IoT for Sustainability
We have been using the natural resources of our planet without giving a thought on their fast depletion rate and possibility of their exhaustion in the next few decades. Sustainability is all about managing such vital resources in such a manner that the precarious balance in nature is preserved and we leave an unending supply for use by our future generations forever. Some examples come readily to mind. In our daily life, we consume energy in the form of electricity and cooking gas. We also use potable water which is also emptying fast.
Lord Kelvin had long ago emphasized the importance of ‘measured values’ without which the knowledge remained uncertain and meagre. His words ring in the mind as the quest for sustainability is given a boost in recent years by fast growing technologies. The Internet of Things (IoT) revolution was made possible by the expansion of the internet protocol (IP) address field from 32 bit to 128 bits. Google trends reveal that IoT had started developing exponentially after 2013. Billions of these IoT devices can now find their presence on the internet. These distributed sensors are providing a phenomenal amount of ‘measured values’ (data) for further analysis so that an essence could be derived and timely actions taken to close the loop. Real time analysis of BIG DATA is done using the modern data science techniques. The commercial use and value of information has increased so much that the data is called the new ‘OIL’ as it is the much wanted core input for many value adding applications in almost all realms. Improvement in energy efficiency, often called the fifth fuel, is one such application which helps the utilities and consumers to become lean by reducing their wasteful indulgence and leakages in the system.
Energy efficiency improvement in green buildings is an interesting challenge. The Sun is the biggest source of energy not only for the earth but for the entire solar system. As we increase the use of solar energy in comparison with fossil fuel, we inch towards sustainability. It is explained below how an intelligent integration of renewable energy in a
green building or green home is made possible by smart meters communicating on IoT. Smart meters measure energy and other electrical parameters including multi-tariff energy consumption according to time of use. Time of use tariff is a common scheme through which demand side management is achieved by utilities. Smart meters also have the additional capability to have 2-way (IoT technology based) communication with the head end system (HES).

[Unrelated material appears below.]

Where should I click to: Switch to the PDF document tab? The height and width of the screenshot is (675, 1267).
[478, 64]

The HES is connected with the servers running data analytics. Smart meters also have connect/disconnect relays to cut off or resume the supply to consumers. To enhance the derived value of solar energy, a green building can make use of another smart meter (shown as smart meter 2 in the figure) to control the output of solar inverters. When the utility tariff is high, the inverter can supply energy for the captive requirement of the building and export the surplus to the utility through the utility’s import-export smart meter and earn a good value of contribution to the grid when the availability of power at the utility is low. On the other hand, when the utility tariff is low, and the power availability with the utility is high, the smart meter 2 could be programmed logically to disconnect supplies to the building load so the solar energy could be directed to the battery bank. The stored high density energy in the battery is then used at the time of power outage and also as a supplement during peak tariff hours.

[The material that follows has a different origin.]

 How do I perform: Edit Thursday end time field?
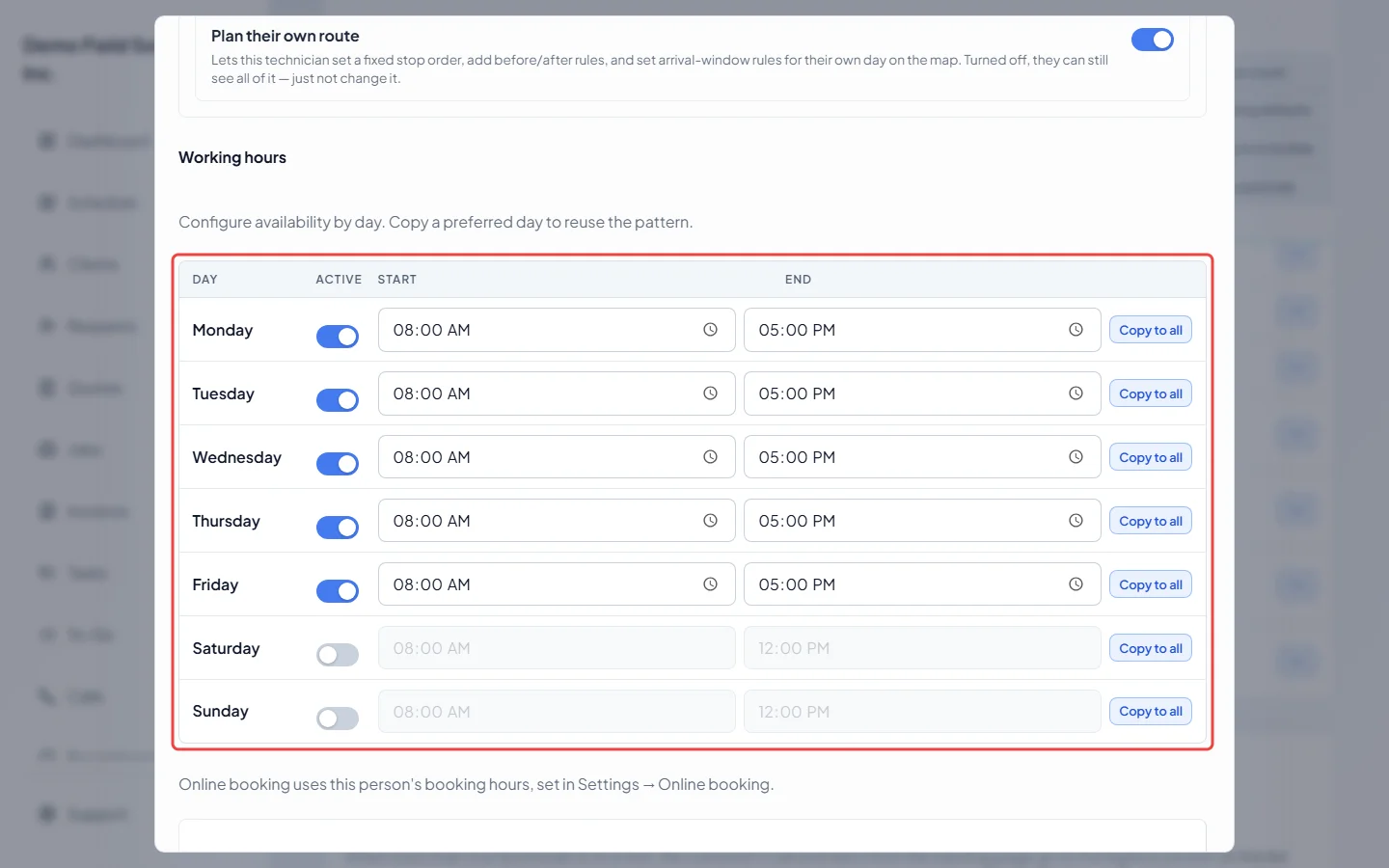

Sustainability goals can only be met when each individual contributes with responsibility and commitment
Personal energy management within the home is also very useful in this context. All the energy guzzling points like the air-conditioners, heaters, geysers can be fitted with innovative energy measurement devices communicating on WiFi using the router in home. The user can be provided invaluable information from the analysis of this vital data on his mobile. This information could be the abnormalities related to preventive maintenance; a bearing about to wear out or a compressor’s gas being leaked or the projected bill based on the consumption pattern and the weather model. Intelligent energy measurement devices can identify an appliance from its power signature and flag an alarm on finding a change.
Gas pipelines are being installed at a large scale in India. Electronic gas meters can also send their consumption data to the server, enabling the utility to plan their supplies with better accuracy and with granularity of interval data. They can also provide useful information to their consumers and also detect leakage in real time.

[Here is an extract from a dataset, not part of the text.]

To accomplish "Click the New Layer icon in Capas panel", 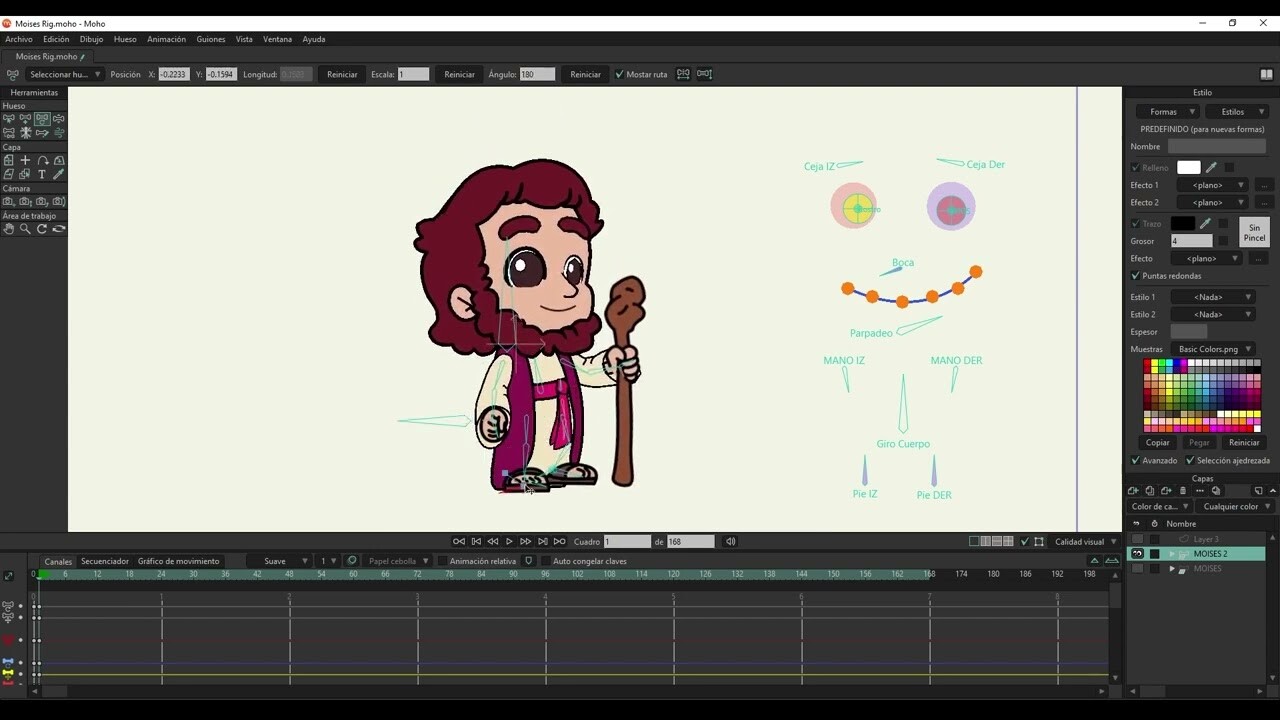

Potable water is equally a cause of concern. Communicating water meters and remotely operated solenoid valves based on electronic ultrasonic measurement techniques are available. IoT and analytics can play a remarkable part here. In most of the buildings the water supply lines are not separately laid out for each flat. As a result, consumption of water by each resident is not known and there is no accountability or rationing. Leakages can also not be detected when sometimes a closed flat has an inadvertently running tap. With a systematic IoT sensor based water pipeline network in the buildings, we can expect justice and respect, for this life enabling resource, which it deserves.
In a nutshell, sustainability goals can only be met when each individual contributes with responsibility and commitment. Innovative systems are needed which use the power of latest IoT and data- analytics to give the timely and critical information to utility service planners, crews, consumers and also to the machines.